Our exhibitions informational displays and descriptions are created to be easily changeable into any language without the client incurring major costs. This has the added benefit of simplifying everybody’s life as well as showing our respect to the client’s own language, culture and budget.

The content should be international, too. The world is a pretty big place; cultural and sales opportunities are almost endless in that direction. This is not just because international contents are more easily welcome in any country, hence enhancing an exhibition’s chance of success: it is also because we strongly believe in our responsibility as cultural operators to make a vigorous stand on what culture and society are (or should be…) in the 21st Century: international entities where cross-pollinating is an everyday well-established and welcome reality.

Pretty much all of our exhibitions are international in content or interest: Living Dinosaurs, Michelangelo’s Sistine Chapel (officially licensed by the Vatican), Private Marilyn (original items owned by the legendary Marilyn Monroe), Experience Da Vinci, Space The Final Frontier…

 

Interactivity

We live in a time of short attention span and computer-style interactivity. People want to be hands-on, interact, move, touch: we must keep their attention alive.

All our exhibitions have strong interactive elements: either using Da Vinci’s models, animatronic dinosaurs, walking on the moon through Space the Final Frontier’s virtual reality machine, or enjoying Interactive Science and 3D Doubt Your Eyes which are 100% interactive experiences, the audience is part of it.
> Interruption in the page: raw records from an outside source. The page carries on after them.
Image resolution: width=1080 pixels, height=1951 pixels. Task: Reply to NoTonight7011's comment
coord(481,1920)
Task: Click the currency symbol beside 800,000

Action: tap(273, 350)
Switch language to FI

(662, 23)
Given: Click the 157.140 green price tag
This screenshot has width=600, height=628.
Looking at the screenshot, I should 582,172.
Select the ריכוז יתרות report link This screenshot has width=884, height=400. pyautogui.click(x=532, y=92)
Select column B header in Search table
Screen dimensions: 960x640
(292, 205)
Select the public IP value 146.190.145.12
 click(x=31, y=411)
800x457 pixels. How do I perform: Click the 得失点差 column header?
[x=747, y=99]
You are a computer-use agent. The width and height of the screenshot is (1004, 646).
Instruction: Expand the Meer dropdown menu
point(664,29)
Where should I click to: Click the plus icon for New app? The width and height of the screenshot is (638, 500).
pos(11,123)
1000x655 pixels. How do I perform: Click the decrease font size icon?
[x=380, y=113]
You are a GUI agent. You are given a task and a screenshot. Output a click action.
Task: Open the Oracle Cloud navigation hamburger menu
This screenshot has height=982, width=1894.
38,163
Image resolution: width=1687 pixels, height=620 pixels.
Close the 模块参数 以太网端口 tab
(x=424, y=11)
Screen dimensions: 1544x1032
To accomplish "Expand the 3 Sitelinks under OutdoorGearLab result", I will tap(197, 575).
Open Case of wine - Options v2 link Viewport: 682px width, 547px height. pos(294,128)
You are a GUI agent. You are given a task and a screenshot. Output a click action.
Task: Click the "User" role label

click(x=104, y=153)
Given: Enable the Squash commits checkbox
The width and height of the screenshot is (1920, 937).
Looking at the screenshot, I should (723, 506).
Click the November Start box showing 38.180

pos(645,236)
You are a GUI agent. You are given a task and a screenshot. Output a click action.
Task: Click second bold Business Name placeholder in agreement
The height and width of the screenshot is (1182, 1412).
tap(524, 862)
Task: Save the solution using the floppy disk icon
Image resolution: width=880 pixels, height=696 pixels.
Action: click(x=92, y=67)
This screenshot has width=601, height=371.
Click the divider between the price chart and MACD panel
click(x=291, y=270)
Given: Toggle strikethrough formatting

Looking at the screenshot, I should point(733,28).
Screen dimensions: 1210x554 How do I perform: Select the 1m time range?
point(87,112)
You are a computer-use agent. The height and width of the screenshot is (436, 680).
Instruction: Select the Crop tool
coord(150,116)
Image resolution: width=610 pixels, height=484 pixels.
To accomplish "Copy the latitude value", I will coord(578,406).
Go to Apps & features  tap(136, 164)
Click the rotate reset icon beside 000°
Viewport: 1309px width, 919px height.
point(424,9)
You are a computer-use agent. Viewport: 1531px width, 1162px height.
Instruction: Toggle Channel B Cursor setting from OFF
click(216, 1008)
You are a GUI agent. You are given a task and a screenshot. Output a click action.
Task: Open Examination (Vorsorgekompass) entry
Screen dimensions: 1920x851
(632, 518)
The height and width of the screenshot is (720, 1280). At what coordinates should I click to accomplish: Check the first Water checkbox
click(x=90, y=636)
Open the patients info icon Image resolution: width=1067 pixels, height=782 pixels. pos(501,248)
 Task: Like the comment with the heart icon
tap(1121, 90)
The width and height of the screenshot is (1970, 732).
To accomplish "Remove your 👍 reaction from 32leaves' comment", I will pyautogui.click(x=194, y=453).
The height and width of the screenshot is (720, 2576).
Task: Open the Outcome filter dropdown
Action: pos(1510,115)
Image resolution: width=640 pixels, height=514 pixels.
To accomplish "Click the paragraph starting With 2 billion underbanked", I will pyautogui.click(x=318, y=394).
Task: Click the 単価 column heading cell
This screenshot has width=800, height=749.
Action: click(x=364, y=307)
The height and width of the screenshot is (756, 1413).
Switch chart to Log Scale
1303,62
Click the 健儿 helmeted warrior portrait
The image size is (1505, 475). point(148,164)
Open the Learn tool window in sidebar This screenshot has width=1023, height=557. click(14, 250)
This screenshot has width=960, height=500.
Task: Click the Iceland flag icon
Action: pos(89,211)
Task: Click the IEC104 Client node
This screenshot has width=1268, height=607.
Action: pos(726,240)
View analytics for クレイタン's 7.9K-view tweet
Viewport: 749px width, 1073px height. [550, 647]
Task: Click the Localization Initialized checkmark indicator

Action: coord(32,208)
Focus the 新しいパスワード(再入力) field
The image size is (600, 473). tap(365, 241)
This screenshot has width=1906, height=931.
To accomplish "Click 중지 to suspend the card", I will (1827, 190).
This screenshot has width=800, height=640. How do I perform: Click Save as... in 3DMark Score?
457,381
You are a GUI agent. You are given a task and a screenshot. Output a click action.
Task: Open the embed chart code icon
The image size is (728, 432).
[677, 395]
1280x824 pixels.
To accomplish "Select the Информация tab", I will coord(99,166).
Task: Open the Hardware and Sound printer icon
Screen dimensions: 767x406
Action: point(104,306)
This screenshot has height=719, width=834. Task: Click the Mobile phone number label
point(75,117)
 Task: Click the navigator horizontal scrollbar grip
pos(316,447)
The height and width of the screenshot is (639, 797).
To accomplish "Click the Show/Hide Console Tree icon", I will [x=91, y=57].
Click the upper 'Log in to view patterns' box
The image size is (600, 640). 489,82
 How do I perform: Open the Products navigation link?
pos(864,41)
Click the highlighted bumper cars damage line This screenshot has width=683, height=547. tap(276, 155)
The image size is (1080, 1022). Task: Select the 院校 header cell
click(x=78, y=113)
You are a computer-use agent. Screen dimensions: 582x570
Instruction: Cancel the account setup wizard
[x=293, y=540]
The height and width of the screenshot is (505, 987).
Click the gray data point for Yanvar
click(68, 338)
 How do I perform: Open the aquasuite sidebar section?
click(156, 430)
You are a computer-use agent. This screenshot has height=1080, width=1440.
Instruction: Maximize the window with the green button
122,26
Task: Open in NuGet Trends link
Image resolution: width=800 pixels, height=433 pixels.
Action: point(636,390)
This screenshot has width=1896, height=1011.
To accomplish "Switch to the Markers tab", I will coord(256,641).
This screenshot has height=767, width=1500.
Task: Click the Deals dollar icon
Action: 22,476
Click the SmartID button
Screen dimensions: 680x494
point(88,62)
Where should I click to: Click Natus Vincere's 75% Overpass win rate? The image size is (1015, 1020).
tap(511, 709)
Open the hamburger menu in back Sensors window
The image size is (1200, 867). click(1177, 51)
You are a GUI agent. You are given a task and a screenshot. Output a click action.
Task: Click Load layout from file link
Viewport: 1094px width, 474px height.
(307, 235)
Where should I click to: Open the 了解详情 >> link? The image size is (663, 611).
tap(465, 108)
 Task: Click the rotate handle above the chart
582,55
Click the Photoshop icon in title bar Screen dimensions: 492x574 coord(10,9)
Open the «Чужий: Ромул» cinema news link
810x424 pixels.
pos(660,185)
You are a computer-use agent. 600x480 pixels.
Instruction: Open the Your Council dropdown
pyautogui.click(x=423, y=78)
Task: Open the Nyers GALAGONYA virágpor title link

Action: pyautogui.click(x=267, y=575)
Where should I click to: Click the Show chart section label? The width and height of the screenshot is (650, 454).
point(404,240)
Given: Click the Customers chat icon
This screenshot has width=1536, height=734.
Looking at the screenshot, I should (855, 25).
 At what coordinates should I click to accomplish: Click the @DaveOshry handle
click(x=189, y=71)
One example: our Travelling Bricks (made of LEGO® bricks) exhibition offers the pleasure of viewing 120 spectacular LEGO models created by LEGO Certified Professional Artists as well as learning about different means of transportation and their history. But it also offers a large play area (about 250,000 bricks in two pools and a 5mt long graffiti wall) where LEGO enthusiasts of any age can develop their creativity. Our audience do value as much the models and educational experience they provide, as they do the creative interactive part. 


Travelling Bricks Exhibition
Travelling Bricks Exhibition

Flexibility

Exhibitions, apart from being displayed in museums, can also be displayed in shopping malls, special events, exhibition halls, cultural centres. This creates more opportunities to let a wider audience get close to the exhibition experience. However such an array of venues can present different challenges each time our designer creates a layout. If an exhibition were not to have a certain built-in flexibility, we would lose many venues hence new audience. We believe that any exhibition wanting to tour internationally should be capable of offering a certain degree of customisation.

It is important being able to suit small as well as large venues. But of course flexibility has its limits: one should never distort the theme or lower the level of an exhibition to suit a venue at all costs (if it definitely doesn’t work in a certain space, so be it).

 

Epilogue

World Touring Exhibitions is an international touring exhibitions company. We produce exhibitions and hire them out worldwide. We have very good sales records as well as provide quality. We work with the very people in the know about their subject: Interactive Science with a team of scientists, Travelling Bricks with LEGO Artists, Living Dinosaurs with natural history foundations, Space The Final Frontier with NASA engineers, and so on.

Producing and touring exhibitions is a challenge. Whether they are commercial, strictly cultural, weird ones or anything in between, challenges are present: different languages, cultures, perceptions, currencies, logistics… it never ends. So why should we not give the very best shot at carefully planning ways to reach the widest possible audience? Keeping a high standard while creating a popular event which also appeals to non-traditional visitors does, after all, benefit the whole exhibition and cultural world.

This is what “commercial” means to us.